Safety evaluation for advanced AI systems assumes that behavior observed under evaluation predicts behavior in deployment. This assumption weakens for agents with situational awareness, which may exploit regime leakage, cues distinguishing evaluation from deployment, to implement conditional policies that comply under oversight while defecting in deployment-like regimes. We recast alignment evaluation as a problem of information flow under partial observability and show that divergence between evaluation-time and deployment-time behavior is bounded by the regime information extractable from decision-relevant internal representations. We study regime-blind mechanisms, training-time interventions that restrict access to regime cues through adversarial invariance constraints without assuming complete information erasure.

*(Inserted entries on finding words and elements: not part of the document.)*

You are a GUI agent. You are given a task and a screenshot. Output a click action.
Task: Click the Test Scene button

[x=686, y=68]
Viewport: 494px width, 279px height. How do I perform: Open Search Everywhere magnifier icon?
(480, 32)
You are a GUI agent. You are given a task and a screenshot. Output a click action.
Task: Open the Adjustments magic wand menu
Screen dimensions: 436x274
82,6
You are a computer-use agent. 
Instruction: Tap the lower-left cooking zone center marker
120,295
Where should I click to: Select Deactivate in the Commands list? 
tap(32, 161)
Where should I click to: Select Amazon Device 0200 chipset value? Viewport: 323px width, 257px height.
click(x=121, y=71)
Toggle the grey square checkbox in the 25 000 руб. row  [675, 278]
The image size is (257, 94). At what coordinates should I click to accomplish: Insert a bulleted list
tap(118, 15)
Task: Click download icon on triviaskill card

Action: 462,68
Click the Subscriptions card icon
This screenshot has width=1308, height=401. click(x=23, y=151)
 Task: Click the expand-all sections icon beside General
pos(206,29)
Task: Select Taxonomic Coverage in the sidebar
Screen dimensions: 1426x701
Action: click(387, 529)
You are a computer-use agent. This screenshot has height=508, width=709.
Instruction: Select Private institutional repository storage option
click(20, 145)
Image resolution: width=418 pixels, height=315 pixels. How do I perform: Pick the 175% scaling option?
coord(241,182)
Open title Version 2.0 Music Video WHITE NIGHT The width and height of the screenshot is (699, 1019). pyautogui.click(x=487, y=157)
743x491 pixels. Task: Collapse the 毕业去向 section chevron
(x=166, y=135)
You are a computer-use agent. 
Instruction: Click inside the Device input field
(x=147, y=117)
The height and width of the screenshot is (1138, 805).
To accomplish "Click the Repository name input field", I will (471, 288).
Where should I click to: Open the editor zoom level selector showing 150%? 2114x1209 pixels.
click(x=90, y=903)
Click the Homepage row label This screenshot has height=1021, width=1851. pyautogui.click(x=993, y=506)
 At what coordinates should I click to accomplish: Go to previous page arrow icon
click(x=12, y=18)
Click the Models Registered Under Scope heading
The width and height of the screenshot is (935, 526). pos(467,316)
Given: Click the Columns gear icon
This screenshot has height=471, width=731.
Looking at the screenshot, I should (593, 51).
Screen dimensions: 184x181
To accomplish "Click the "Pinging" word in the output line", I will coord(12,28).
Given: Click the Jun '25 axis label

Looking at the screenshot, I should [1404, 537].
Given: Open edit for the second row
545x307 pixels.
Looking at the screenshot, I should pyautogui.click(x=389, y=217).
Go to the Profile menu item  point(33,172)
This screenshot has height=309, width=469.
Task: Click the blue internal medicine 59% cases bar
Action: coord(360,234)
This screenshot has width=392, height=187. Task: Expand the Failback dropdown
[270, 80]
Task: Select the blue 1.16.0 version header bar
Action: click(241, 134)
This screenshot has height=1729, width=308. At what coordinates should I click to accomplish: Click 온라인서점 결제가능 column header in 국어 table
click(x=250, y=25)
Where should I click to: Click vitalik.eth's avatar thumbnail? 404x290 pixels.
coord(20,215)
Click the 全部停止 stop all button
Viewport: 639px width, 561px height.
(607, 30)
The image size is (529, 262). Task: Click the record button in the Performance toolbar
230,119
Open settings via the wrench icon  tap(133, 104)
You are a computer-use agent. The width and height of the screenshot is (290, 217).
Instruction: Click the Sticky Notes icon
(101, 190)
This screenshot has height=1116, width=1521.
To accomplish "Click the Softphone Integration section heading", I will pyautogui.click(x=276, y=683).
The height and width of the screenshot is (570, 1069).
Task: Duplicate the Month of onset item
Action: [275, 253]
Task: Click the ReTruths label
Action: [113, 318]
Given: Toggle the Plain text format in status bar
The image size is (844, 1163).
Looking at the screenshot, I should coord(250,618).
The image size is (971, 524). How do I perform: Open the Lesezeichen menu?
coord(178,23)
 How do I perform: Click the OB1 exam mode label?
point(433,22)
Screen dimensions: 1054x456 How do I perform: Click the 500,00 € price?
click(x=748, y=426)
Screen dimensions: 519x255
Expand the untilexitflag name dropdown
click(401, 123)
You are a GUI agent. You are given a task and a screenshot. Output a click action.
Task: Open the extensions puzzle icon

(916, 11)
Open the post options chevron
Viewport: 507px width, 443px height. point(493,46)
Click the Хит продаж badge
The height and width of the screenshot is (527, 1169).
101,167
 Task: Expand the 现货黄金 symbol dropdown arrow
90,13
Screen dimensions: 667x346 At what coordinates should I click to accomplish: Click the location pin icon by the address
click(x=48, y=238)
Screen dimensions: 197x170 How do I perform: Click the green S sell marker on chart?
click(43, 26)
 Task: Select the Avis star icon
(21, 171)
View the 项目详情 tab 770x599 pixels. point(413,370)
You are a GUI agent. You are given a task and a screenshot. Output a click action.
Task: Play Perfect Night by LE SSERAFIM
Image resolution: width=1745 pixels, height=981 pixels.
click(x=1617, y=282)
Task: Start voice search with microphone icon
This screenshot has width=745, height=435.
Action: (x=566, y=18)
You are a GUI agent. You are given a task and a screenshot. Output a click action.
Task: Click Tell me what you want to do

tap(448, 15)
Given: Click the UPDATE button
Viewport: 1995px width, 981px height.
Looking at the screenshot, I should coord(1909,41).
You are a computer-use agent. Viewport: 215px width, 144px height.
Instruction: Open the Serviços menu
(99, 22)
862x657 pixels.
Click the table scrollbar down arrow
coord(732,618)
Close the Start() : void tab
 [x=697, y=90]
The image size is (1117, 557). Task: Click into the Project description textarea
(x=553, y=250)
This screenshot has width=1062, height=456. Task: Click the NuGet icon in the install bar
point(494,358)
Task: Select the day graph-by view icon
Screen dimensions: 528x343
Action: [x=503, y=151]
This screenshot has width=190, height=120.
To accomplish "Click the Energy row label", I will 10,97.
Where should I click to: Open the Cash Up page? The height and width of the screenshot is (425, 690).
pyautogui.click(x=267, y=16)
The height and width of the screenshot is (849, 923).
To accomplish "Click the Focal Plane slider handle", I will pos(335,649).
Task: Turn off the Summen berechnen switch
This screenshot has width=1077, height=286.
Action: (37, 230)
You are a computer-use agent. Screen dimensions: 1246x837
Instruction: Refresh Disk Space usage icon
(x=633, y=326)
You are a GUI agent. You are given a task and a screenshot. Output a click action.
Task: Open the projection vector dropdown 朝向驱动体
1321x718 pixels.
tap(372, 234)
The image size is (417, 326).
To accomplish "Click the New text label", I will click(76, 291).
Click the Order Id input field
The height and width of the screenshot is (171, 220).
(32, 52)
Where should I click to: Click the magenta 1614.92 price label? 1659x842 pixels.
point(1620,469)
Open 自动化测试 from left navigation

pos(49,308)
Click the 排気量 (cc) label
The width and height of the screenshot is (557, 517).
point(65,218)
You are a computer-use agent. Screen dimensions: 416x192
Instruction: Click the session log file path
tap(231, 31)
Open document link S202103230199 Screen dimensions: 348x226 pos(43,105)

We evaluate this approach across multiple open-weight language models and controlled failure modes including scientific sycophancy, temporal sleeper agents, and data leakage. Regime-blind training reduces regime-conditioned failures without measurable loss of task utility, but exhibits heterogeneous and model-dependent dynamics. Sycophancy shows a sharp representational and behavioral transition at moderate intervention strength, consistent with a stability cliff. In sleeper-style constructions and certain cross-model replications, suppression occurs without a clean collapse of regime decodability and may display non-monotone or oscillatory behavior as invariance pressure increases. These findings indicate that representational invariance is a meaningful but limited control lever. It can raise the cost of regime-conditioned strategies but cannot guarantee elimination or provide architecture-invariant thresholds. Behavioral evaluation should therefore be complemented with white-box diagnostics of regime awareness and internal information flow.

翻译：高级人工智能系统的安全性评估假定评估中观察到的行为能够预测部署中的行为。对于具有情境感知能力的智能体，这一假设会弱化，因为它们可能利用机制泄漏——即区分评估与部署环境的线索——来实施条件性策略：在监督下保持合规，而在类部署机制中则出现背离。我们将对齐评估重新表述为部分可观测性下的信息流问题，并证明评估时与部署时行为之间的差异受限于可从决策相关内部表征中提取的机制信息。我们研究了机制盲化机制，这是一种训练时干预方法，通过对抗性不变性约束限制对机制线索的访问，而不假设信息的完全擦除。我们在多个开源权重语言模型及受控失效模式（包括科学谄媚性、时序休眠代理和数据泄漏）上评估了该方法。机制盲化训练减少了机制条件性失效，且未造成可测量的任务效用损失，但表现出异质性且模型依赖的动态特性。谄媚性在中等干预强度下表现出急剧的表征与行为转变，符合稳定性悬崖特征。在休眠式构造及某些跨模型复现中，抑制现象发生但并未伴随机制可解码性的清晰崩溃，且随着不变性压力增加可能呈现非单调或振荡行为。这些发现表明，表征不变性是一种有意义但有限的控制手段。它可以提高机制条件性策略的成本，但无法保证其消除或提供架构不变阈值。因此，行为评估应辅以对机制感知与内部信息流的白盒诊断。